A view of the sunrise from the Upper Top Sail, overlooking a slab of an island just off of Samana. It has been claimed by an adults-only resort, though few guests have been spotted frolicking on the turquoise shore.
No, it was not that at all. I was terrified at the start. I was a climber in a previous life, one that existed before the ship. I enjoy a heart-fluttering height as much as the next fellow, so long as security is ensured.
That whole “peace” thing really comes out up there. When you settle from a shaky ascent into a carved-out nook on the spreaders. The sails flap at your front, stretching down, far down, and touching a terrestrial world much too distant for your concern. Your mind is not there, nor here. It is gone. It has skipped away in the wind like that bird that was just resting on the stay.

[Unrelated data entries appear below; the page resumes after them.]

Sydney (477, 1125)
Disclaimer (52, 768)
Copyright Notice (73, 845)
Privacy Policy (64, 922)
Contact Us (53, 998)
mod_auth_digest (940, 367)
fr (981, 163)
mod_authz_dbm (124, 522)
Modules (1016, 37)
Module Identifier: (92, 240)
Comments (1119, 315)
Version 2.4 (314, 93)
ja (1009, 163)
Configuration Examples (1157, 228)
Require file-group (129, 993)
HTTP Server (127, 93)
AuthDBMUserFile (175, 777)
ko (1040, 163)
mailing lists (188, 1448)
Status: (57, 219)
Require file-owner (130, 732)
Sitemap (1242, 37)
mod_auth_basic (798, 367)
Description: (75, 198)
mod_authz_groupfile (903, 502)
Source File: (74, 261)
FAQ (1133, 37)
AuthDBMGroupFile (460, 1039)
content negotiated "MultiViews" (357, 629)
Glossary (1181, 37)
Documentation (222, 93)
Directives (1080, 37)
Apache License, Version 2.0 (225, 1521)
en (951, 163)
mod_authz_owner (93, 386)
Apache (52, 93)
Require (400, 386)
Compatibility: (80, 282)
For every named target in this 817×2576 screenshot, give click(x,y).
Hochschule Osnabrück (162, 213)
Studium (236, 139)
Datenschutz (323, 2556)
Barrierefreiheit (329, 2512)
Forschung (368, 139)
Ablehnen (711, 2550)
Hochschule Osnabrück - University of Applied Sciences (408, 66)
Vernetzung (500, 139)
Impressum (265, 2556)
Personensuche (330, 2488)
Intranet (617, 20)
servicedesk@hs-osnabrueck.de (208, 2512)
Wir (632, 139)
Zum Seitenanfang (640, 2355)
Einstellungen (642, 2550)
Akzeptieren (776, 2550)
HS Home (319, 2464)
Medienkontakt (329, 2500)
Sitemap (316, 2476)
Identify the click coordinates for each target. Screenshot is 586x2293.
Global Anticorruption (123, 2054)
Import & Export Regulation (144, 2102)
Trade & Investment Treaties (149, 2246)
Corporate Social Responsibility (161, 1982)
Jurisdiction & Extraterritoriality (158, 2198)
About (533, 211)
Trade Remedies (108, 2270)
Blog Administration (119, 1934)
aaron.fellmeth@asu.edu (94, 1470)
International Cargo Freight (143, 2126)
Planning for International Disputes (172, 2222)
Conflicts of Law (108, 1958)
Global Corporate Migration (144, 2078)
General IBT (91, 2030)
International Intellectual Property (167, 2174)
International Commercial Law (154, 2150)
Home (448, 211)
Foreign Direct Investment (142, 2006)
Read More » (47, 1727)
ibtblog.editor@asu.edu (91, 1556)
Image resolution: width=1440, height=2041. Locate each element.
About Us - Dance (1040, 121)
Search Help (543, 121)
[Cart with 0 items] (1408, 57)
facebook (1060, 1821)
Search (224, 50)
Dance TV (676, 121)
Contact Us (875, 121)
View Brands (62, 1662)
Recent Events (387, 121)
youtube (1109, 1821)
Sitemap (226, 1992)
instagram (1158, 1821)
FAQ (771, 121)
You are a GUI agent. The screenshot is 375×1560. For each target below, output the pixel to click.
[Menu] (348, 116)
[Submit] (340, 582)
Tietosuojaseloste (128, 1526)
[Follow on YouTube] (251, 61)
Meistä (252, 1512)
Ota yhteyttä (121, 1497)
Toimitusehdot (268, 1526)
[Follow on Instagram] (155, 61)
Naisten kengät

I watched a sunset just the other day. It’s different up there, especially since I am often swept away in that inevitable current, diving into my own hustle-and-bustle, filling time with things but not so much with thought. I do not watch sunsets on deck, but I think like the vitamins slurped and squeezed from meals, a recommended value ought to exist. Not every day. Sometimes it’s alright to get lost in this chaos. Converse with the giants and consider their valiant opinions. Let yourself go limp and let routine sweep you up, removing thought from action.
The view from above.
But not always, and that’s when I put rubber sole to ladder.